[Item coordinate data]
******************************
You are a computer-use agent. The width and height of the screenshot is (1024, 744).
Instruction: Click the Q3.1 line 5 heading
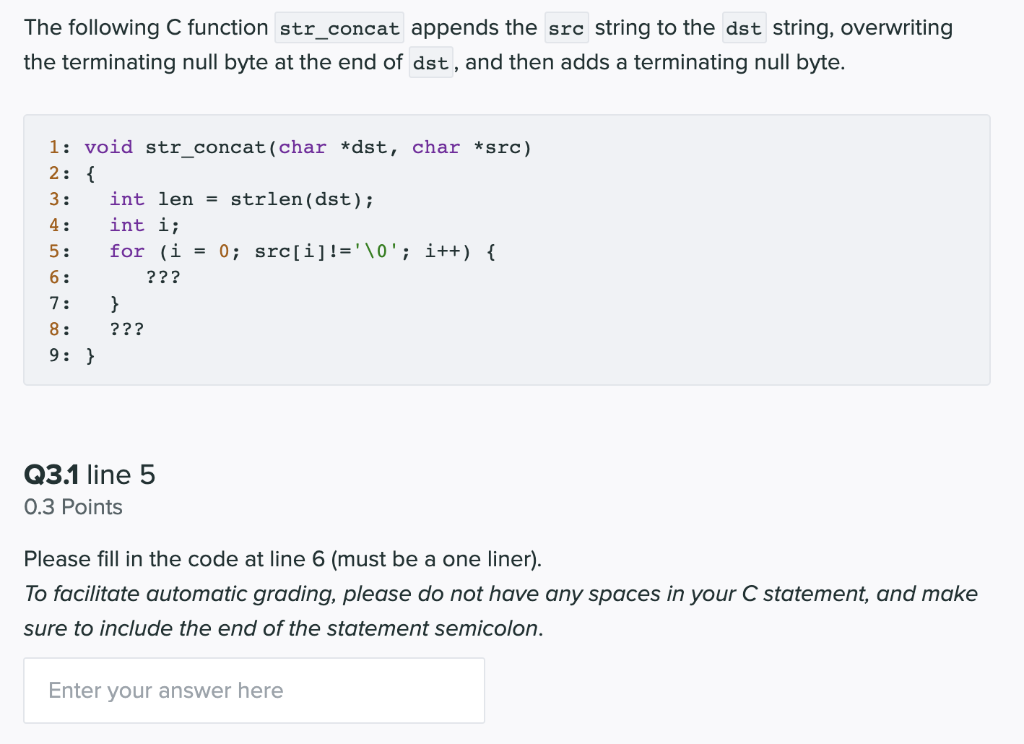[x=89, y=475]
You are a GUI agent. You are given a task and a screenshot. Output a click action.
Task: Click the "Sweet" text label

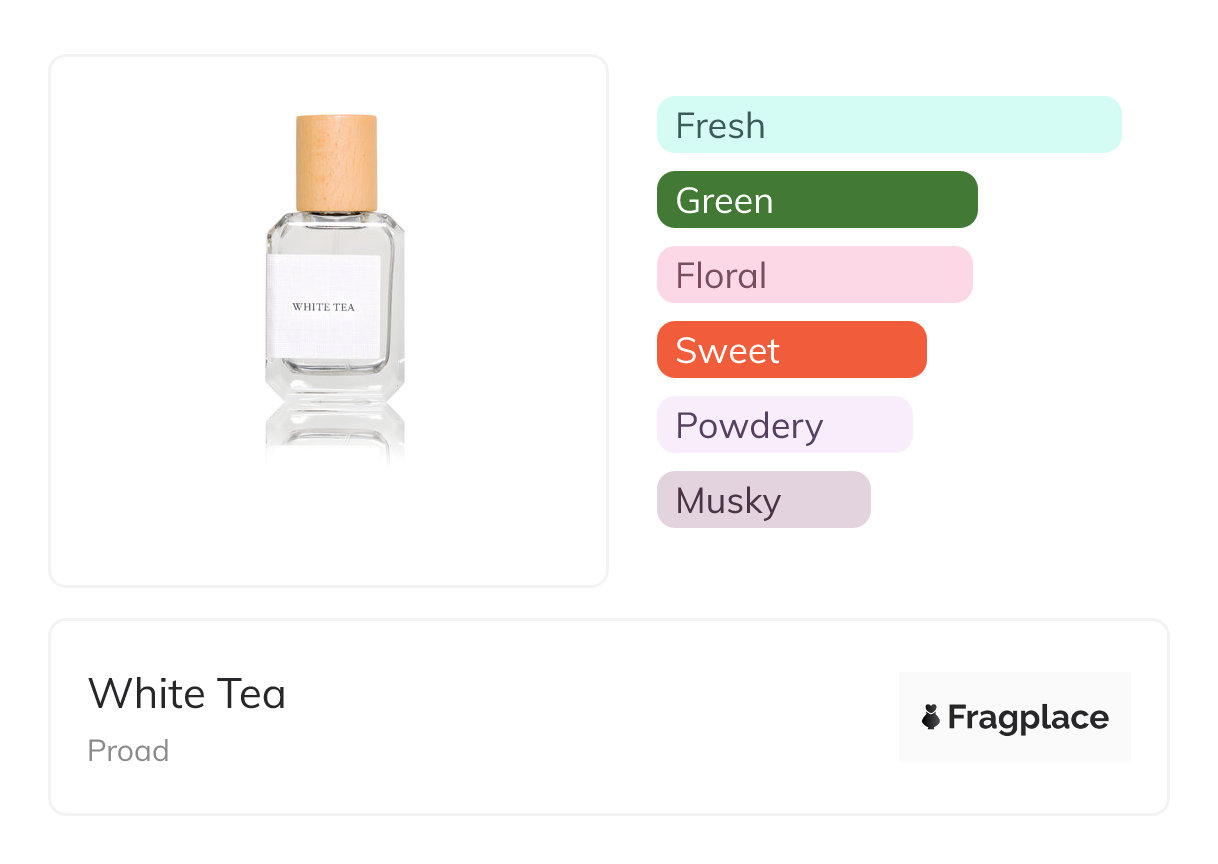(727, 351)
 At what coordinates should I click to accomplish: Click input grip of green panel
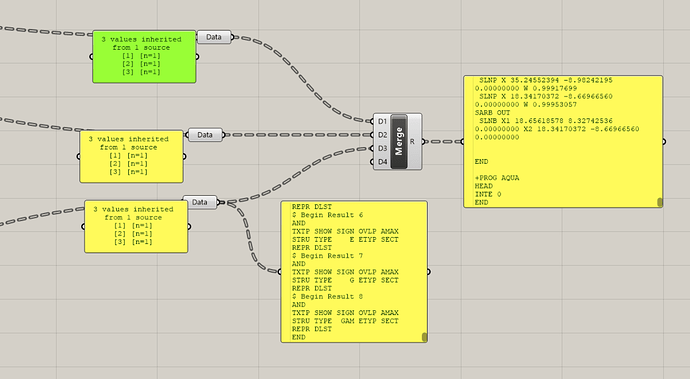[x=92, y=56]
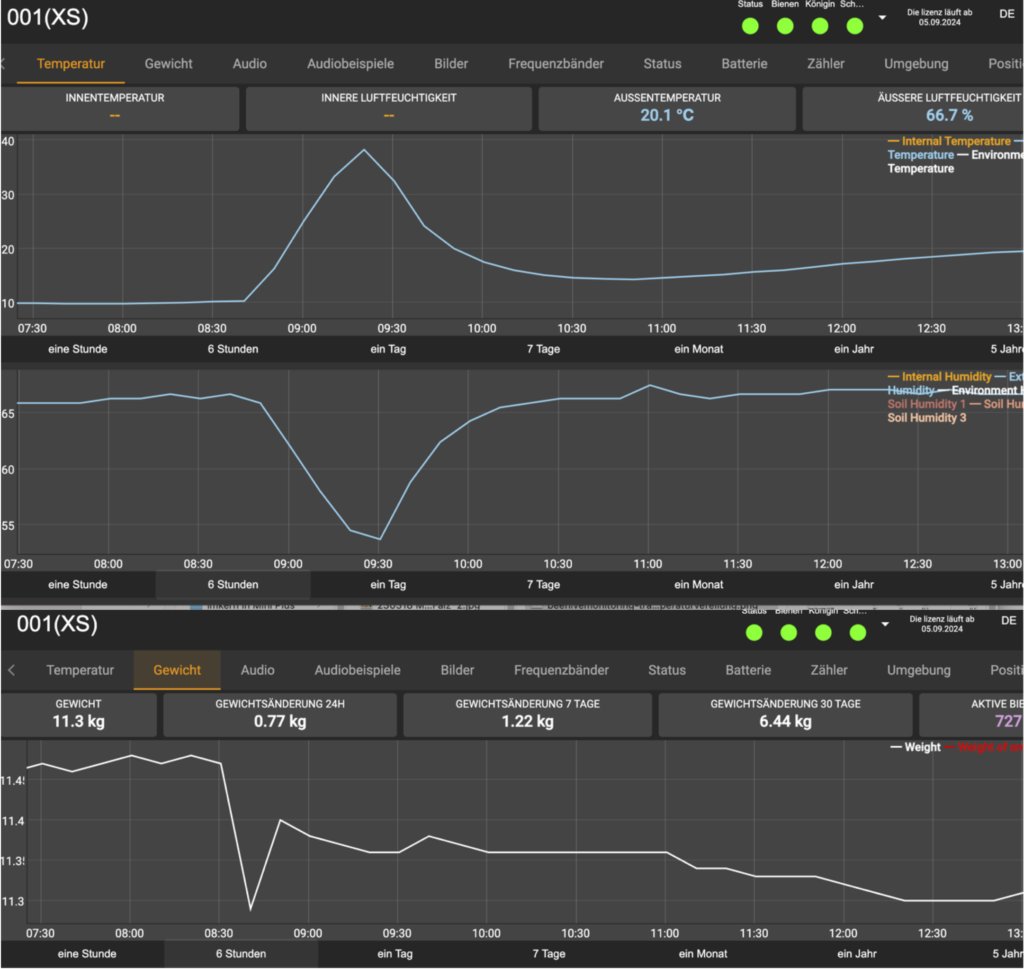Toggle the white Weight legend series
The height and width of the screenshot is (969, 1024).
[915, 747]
******************************
§ WHAT IS ASKED
Set out every line of the items above as a numbered list, skipping blank lines. Leave the pictures out of your answer.

§ EXERCISE ANSWER
1. You are a computer-use agent. The width and height of the screenshot is (1024, 744).
2. Instruction: Click the Q3.1 line 5 heading
3. [x=89, y=475]
4. You are a GUI agent. You are given a task and a screenshot. Output a click action.
5. Task: Click the "Sweet" text label
6. (727, 351)
7.  At what coordinates should I click to accomplish: Click input grip of green panel
8. [x=92, y=56]
9. Toggle the white Weight legend series
10. The height and width of the screenshot is (969, 1024).
11. [915, 747]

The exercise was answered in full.